Instruções.
(1) Diga se cada afirmação concorda com o texto sobre paranoia, respondendo sim ou não e citando literalmente as palavras do texto que decidem a questão.
(a) A insegurança gerada por uma interpretação ambígua de um estímulo mentalista tende a se desdobrar na paranoia.
(b) A paranoia descrita é sempre irracional.
(c) Em um ambiente hostil, o sistema de defesa fica menos alerta.
(2) Extraia do texto sobre paranoia, sem qualquer alteração, o trecho cujas palavras iniciais contêm "Antes que pense" e que se encerra em "pensam, muitas delas).".
(3) Responda com base no texto sobre paranoia:
(a) Que traço é apontado como complementar de uma mente pré a paranoica?
(b) Que situação na rua o texto apresenta para ilustrar a exposição a estímulos de natureza mentalista?
(c) Por que meios as razões para desconfiar do vizinho são fabricadas na mente?

Texto fornecido.
'''
Antes que pense que eu estou apenas relatando o meu dia a dia, pode reconsiderar, porque eu não um transexual. No entanto, esta hipotética situação reflete parte do meu cotidiano, especialmente de anos atrás, menos pelo que eu mostro às pessoas, ainda que não seja lá um ''abre-alas nota 10'', longe disso, mas especialmente em relação àquilo que eu penso/já pensei sobre mim e que eu penso que as pessoas pensam sobre mim (e que de fato, pensam, muitas delas).
A ambiguidade interpessoal começa aí, pois se eu não consigo ter o controle do que as pessoas pensarão sobre mim, e eu estou constantemente interagindo com elas, e percebendo ora sim ora não atitudes implícita a explicitamente negativas, o meu sistema de defesa ficará muito mais alerta do que ficaria em um ambiente menos hostil. E quando a sua mente também é um ambiente hostil, então a situação é muito provável que piorará de maneira significativa. Outro traço complementar de uma mente pré a paranoica é a super-análise que a mesma usualmente faz quando exposta a estímulos de natureza mentalista, por exemplo, quando você está passeando pela rua e algumas pessoas riem em sua direção, e você passa a se questionar se aquela atitude, foi dirigida diretamente à sua pessoa, do porquê que estavam rindo em sua direção, se eles sabem que você, ''tem' baixa autoestima, ou se sabe que está escondendo da maioria que é homossexual ou que é atrapalhado, enfim... Esta insegurança causada por uma interpretação inicial ambígua de certo estímulo mentalista tende a se desdobrar na paranoia, que poderá ser prevalentemente irracional ou racional. Você pode estar desconfiando bizarramente que o seu vizinho está querendo te matar, por razões bizarramente fabricadas em sua mente, via apofenia ou padrões equivocados. E de fato, a partir de uma narrativa factualmente coerente, ele pode estar querendo te matar.
'''
Dados do exercício.
'''
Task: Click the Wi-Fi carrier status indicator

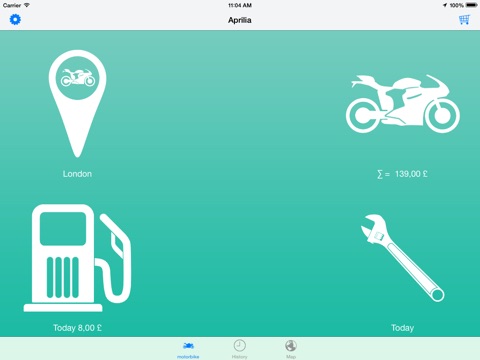Action: click(27, 5)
'''
Respostas das tarefas.
(1)
(a) Sim: "Esta insegurança causada por uma interpretação inicial ambígua de certo estímulo mentalista tende a se desdobrar na paranoia"
(b) Não: "que poderá ser prevalentemente irracional ou racional"
(c) Não: "o meu sistema de defesa ficará muito mais alerta do que ficaria em um ambiente menos hostil"

(2)
Antes que pense que eu estou apenas relatando o meu dia a dia, pode reconsiderar, porque eu não um transexual. No entanto, esta hipotética situação reflete parte do meu cotidiano, especialmente de anos atrás, menos pelo que eu mostro às pessoas, ainda que não seja lá um ''abre-alas nota 10'', longe disso, mas especialmente em relação àquilo que eu penso/já pensei sobre mim e que eu penso que as pessoas pensam sobre mim (e que de fato, pensam, muitas delas).

(3)
(a) A super-análise que essa mente costuma fazer quando exposta a estímulos de natureza mentalista.
(b) Algumas pessoas riem na direção de quem está passeando pela rua.
(c) Via apofenia ou padrões equivocados.